__Textauszug__
○ ○ ○ ○ ○ ○ ○
Yara Buol: «Rassismus ist nicht zuletzt auf fehlende Bildung zurückzuführen»

Südostschweiz. Die Bündner Tiktokerin Yara Buol wird permanent mit rassistischen Äusserungen konfrontiert. Diese lässt sie jedoch nicht auf sich sitzen.

Yara Buol wird im November 25 Jahre alt, wohnt in der Region Viamala und befindet sich in der Ausbildung zum energetischen Coach. In ihrer Freizeit produziert sie regelmässig Content, also Bilder und Videos für die Social-Media-Plattformen Instagram und Tiktok. Immer wieder muss sich Buol dort mit rassistischen Äusserungen auseinandersetzen. In einem kürzlich veröffentlichten Video nimmt sie Stellung zu einem Kommentar, in welchem sie massiv rassistisch angegangen wurde.

Yara Buol, in deinen Videos nimmst du deine Zuschauer mit in deinen Alltag. Immer wieder reagieren Zuschauerinnen und Zuschauer sehr aggressiv auf deine Videos. Beispielsweise, als du Fufu, ein Gericht aus der west- und zentralafrikanischen Küche, gegessen hast. Dieses Video schlug ein. Wieso denkst du, triggerte dieses Video deine Zuschauer so sehr?

Yara Buol: Ich esse viel Fufu zu Hause. Da lag es auf der Hand, dass ich dies mit meinen Followern teile. Niemals hätte ich mir ausmalen können, was ein solches Video auslösen würde. Über eine Million Menschen hat sich das Video angeschaut. Ich vermute, dass das Gericht vielen Menschen in der Schweiz unbekannt ist. Dazu kommt, dass man Fufu nicht mit Besteck, sondern mit den Händen isst. Viele empfinden dies als nicht normal.
○ ○ ○ ○ ○ ○ ○
Datensatzauszug:
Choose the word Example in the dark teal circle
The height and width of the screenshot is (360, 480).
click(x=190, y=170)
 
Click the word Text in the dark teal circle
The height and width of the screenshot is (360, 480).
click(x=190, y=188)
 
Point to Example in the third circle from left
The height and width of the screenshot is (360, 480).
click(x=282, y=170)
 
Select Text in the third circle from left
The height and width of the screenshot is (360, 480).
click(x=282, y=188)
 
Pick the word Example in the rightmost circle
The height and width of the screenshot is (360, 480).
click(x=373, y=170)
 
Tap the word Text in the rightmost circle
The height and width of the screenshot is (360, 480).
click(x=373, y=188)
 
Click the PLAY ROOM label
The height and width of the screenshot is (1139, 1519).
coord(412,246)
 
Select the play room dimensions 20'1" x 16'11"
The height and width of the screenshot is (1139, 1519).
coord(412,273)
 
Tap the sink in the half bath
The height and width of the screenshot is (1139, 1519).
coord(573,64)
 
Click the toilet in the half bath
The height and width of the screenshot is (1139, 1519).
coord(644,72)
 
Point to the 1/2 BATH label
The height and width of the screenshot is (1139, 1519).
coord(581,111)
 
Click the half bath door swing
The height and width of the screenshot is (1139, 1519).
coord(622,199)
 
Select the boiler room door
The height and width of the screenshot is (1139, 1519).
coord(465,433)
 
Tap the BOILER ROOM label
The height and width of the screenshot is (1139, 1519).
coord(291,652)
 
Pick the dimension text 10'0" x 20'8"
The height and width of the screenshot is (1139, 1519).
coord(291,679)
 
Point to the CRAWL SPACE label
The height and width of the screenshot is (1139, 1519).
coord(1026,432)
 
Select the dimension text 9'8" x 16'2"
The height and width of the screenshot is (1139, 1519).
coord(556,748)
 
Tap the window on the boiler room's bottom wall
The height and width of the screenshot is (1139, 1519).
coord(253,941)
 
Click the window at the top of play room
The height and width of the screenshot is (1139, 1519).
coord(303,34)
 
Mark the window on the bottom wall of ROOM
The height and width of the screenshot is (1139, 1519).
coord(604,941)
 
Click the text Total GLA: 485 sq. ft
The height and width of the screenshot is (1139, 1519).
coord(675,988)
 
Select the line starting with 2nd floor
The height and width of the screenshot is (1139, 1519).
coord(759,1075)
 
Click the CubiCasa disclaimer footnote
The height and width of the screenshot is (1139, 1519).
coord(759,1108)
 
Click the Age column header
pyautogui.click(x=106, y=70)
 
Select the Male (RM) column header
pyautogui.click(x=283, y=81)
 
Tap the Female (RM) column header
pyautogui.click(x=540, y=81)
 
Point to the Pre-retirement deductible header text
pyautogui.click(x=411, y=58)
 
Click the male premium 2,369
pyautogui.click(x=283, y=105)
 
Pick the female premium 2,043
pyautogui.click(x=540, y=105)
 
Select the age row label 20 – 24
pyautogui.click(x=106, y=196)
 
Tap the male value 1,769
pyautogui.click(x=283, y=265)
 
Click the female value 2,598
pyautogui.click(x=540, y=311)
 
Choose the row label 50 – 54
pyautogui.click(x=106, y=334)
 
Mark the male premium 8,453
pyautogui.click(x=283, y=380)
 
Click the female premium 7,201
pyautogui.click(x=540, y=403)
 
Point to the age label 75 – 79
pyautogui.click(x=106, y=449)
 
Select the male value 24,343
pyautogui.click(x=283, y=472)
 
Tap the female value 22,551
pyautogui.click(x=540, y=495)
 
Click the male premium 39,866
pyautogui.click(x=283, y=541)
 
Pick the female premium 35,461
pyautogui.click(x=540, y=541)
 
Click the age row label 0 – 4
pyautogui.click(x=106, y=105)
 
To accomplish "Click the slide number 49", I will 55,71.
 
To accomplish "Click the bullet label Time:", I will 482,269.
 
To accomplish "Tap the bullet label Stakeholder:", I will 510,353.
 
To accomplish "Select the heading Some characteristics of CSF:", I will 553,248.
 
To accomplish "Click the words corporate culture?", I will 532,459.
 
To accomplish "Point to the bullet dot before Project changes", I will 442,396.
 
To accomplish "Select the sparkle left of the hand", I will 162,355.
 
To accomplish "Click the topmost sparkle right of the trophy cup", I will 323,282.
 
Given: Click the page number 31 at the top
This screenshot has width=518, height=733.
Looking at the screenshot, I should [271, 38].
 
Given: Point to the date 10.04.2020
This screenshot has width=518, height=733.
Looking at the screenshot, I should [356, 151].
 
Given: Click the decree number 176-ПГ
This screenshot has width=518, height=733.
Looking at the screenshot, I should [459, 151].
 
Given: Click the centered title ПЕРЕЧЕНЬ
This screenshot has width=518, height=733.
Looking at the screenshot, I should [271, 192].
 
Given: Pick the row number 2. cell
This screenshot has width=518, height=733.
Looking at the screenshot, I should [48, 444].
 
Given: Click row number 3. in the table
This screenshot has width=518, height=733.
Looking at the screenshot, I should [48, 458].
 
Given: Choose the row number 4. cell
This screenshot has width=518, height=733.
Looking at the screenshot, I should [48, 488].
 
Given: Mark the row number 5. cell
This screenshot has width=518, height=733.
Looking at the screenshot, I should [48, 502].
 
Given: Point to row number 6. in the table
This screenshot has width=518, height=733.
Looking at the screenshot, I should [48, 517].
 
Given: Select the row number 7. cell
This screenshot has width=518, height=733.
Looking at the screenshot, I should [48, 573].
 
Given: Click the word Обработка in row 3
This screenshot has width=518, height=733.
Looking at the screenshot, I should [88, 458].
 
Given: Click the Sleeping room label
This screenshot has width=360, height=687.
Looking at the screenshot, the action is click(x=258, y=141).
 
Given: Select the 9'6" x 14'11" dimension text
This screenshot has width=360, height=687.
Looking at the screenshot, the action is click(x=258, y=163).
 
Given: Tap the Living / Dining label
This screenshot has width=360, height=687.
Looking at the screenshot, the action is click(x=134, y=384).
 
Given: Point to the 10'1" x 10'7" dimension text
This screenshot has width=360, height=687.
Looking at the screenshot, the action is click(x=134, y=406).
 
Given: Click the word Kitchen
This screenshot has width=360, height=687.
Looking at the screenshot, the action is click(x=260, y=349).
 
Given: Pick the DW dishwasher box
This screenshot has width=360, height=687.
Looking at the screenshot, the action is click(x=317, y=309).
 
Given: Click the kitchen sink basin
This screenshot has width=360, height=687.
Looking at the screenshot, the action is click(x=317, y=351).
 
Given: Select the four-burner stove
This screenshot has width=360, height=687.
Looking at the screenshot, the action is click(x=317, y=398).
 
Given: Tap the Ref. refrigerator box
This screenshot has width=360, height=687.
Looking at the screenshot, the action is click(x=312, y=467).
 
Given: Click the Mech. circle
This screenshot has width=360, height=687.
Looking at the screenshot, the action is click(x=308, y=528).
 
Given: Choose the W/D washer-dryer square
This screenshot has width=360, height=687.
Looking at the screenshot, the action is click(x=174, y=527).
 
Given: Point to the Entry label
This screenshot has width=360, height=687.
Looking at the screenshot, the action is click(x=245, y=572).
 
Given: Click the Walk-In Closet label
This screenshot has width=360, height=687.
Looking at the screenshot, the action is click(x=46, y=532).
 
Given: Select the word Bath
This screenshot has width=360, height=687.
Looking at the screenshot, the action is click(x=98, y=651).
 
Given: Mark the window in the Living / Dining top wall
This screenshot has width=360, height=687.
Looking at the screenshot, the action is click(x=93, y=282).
○ ○ ○ ○ ○ ○ ○
__Aufgaben__
**a)** Wie viele Menschen haben sich laut dem Text über Yara Buol das Video angeschaut, in dem sie Fufu isst?
**b)** Schreibe aus dem Text über Yara Buol die Stelle zwischen „Yara Buol wird im“ und „Zuschauer so sehr?“ ab, beide einschließlich.

__Lösungen__
**a)** Über eine Million Menschen.

**b)**
Yara Buol wird im November 25 Jahre alt, wohnt in der Region Viamala und befindet sich in der Ausbildung zum energetischen Coach. In ihrer Freizeit produziert sie regelmässig Content, also Bilder und Videos für die Social-Media-Plattformen Instagram und Tiktok. Immer wieder muss sich Buol dort mit rassistischen Äusserungen auseinandersetzen. In einem kürzlich veröffentlichten Video nimmt sie Stellung zu einem Kommentar, in welchem sie massiv rassistisch angegangen wurde.

Yara Buol, in deinen Videos nimmst du deine Zuschauer mit in deinen Alltag. Immer wieder reagieren Zuschauerinnen und Zuschauer sehr aggressiv auf deine Videos. Beispielsweise, als du Fufu, ein Gericht aus der west- und zentralafrikanischen Küche, gegessen hast. Dieses Video schlug ein. Wieso denkst du, triggerte dieses Video deine Zuschauer so sehr?